A State Department official is in New Orleans with advice on traveling safely while out of the county. Audiences will include University of New Orleans students and delegates at the AARP convention.
Jim Pettit has worked in consular services over 30 years while stationed in nations as varied as Russia, Taiwan and Mexico. He says that despite the current unrest over an anti-Islamic film made in the U.S., Americans can still travel safely.
“It’s still difficult to say whether this is going to be a long-term phenomenon and, as important, whether this phenomenon is going to affect private-citizen Americans traveling in the region," Pettit said. "To date it has not. To date, it has very much affected our Embassy and Consulate staff.”

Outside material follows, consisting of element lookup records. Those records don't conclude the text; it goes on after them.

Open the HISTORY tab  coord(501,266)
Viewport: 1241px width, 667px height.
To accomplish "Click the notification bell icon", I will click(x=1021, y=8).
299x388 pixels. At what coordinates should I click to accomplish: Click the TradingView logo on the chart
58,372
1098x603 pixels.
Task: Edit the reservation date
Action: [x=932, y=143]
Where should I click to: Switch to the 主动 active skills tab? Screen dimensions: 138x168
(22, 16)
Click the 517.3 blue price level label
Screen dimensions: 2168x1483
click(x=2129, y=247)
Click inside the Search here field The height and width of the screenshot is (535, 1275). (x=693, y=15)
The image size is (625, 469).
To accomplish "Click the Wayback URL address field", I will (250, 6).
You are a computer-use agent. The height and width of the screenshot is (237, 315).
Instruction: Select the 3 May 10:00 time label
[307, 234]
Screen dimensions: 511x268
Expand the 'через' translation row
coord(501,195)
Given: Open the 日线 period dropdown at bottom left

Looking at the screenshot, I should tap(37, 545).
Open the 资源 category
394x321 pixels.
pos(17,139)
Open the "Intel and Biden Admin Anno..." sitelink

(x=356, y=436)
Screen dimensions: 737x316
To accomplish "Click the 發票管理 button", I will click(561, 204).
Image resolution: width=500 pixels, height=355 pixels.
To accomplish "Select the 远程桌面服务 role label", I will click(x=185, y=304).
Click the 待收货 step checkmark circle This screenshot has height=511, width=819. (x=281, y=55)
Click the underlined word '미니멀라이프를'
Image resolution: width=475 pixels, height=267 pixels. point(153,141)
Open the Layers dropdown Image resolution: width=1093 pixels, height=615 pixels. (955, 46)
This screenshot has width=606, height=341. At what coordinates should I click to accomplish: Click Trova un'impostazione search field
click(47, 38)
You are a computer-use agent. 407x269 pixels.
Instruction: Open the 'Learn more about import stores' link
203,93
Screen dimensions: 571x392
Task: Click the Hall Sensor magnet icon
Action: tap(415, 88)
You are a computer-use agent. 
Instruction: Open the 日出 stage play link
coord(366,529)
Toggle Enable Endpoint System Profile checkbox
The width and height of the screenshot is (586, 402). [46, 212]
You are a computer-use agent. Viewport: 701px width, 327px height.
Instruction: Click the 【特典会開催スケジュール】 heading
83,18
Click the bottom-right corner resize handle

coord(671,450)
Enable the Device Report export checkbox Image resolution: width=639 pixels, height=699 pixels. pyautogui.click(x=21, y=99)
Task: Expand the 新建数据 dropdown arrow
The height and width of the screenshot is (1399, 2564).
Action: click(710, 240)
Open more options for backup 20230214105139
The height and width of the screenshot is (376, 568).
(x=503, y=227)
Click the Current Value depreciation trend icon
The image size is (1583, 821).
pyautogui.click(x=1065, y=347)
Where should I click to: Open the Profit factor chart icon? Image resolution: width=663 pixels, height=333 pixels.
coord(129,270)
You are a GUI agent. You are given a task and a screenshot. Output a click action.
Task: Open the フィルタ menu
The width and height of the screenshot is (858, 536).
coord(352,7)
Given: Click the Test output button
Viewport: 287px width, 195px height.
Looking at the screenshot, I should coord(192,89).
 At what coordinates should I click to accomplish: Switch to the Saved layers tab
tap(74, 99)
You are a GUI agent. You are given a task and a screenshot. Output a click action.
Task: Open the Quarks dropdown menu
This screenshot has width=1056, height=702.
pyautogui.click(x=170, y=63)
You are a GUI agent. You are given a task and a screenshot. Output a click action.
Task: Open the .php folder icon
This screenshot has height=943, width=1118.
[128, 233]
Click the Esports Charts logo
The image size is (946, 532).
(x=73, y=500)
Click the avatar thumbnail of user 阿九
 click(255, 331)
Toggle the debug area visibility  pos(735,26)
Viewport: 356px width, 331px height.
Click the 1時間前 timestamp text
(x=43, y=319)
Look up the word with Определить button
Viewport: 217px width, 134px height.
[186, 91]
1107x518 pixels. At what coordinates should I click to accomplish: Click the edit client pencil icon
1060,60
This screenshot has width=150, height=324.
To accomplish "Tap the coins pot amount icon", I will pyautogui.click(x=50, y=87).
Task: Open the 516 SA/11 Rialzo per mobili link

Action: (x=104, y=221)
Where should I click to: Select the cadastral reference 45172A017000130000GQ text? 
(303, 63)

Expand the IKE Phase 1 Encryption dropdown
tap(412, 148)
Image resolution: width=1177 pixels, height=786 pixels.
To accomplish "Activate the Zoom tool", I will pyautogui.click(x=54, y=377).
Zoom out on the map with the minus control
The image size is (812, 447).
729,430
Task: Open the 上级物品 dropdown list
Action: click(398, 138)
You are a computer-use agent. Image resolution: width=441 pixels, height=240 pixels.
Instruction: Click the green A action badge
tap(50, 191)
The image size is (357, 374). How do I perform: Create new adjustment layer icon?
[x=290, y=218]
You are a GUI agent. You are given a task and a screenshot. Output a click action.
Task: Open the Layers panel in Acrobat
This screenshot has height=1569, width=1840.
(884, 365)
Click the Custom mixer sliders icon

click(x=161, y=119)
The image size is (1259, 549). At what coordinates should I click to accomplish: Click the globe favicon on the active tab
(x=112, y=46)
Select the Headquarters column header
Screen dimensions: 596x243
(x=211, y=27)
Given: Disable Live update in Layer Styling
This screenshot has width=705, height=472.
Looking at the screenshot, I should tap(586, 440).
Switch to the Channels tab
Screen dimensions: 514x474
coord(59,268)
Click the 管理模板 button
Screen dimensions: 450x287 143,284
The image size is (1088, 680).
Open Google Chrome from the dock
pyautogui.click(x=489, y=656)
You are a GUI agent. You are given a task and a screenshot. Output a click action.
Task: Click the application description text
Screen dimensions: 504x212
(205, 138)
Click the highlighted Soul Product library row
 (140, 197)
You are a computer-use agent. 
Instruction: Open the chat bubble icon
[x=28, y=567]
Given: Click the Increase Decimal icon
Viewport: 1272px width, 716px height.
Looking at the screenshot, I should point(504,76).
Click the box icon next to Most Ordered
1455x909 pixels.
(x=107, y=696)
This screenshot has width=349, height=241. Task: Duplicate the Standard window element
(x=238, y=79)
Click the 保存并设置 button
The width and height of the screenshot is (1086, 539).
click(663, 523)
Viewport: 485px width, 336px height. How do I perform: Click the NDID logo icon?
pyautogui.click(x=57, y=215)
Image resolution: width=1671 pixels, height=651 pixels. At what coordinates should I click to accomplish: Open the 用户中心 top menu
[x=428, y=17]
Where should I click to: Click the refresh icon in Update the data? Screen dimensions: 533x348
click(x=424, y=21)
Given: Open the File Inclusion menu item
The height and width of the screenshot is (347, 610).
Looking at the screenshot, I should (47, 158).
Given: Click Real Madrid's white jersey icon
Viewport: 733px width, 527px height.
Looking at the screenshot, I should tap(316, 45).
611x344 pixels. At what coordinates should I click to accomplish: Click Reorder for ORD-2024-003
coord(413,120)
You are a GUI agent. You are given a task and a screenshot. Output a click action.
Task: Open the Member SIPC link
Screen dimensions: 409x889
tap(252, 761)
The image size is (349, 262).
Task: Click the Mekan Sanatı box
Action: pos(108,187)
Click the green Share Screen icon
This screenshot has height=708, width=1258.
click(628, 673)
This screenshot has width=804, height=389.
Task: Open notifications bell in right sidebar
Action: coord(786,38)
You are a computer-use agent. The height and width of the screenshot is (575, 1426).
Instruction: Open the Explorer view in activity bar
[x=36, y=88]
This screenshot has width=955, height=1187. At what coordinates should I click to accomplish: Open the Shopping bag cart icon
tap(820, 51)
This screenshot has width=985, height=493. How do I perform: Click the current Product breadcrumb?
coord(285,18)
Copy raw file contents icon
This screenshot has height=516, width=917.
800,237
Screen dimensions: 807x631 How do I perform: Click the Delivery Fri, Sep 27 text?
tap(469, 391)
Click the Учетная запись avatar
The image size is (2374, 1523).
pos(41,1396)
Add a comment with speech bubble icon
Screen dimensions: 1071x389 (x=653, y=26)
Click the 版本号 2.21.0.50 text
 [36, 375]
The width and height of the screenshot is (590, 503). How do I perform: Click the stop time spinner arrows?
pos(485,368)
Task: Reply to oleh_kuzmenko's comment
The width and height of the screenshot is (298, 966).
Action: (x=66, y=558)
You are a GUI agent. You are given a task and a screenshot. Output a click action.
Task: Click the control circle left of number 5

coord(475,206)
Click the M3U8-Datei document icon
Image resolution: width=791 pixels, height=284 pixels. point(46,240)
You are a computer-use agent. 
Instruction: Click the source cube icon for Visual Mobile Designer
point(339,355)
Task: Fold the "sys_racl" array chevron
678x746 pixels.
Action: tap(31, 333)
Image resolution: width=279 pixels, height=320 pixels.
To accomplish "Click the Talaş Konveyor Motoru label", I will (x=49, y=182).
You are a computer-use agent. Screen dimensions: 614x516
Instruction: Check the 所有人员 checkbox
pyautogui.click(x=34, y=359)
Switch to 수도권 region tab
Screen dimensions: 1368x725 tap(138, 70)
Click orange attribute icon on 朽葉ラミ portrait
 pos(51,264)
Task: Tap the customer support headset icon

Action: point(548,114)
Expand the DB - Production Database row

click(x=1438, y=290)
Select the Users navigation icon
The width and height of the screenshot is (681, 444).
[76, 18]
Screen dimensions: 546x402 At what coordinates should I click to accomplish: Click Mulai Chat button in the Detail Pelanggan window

In addition to the September 11 killings of four Americans in Libya, some embassies have been the focus of angry demonstrations. But Pettit says in areas away from official U.S. offices, Americans have not been targeted.
He says travelers, from college students to retirees, should read State Department assessments available online for each country they plan to visit. He says embassies are available to help if travelers get into trouble — but don’t expect commandos.
“An embassy has a small number of people, relatively speaking," Pettit said. "They simply cannot go out and rescue people individually. They can keep informing them of what’s going on, what we recommend they do. Even in the case of Egypt during the Arab Spring there were still commercial flights."
Pettit says even travelers in the emerging danger tourism market — such as backpacking in Afghanistan — can have a safe and interesting experience. But he recommends being fully informed before any trip.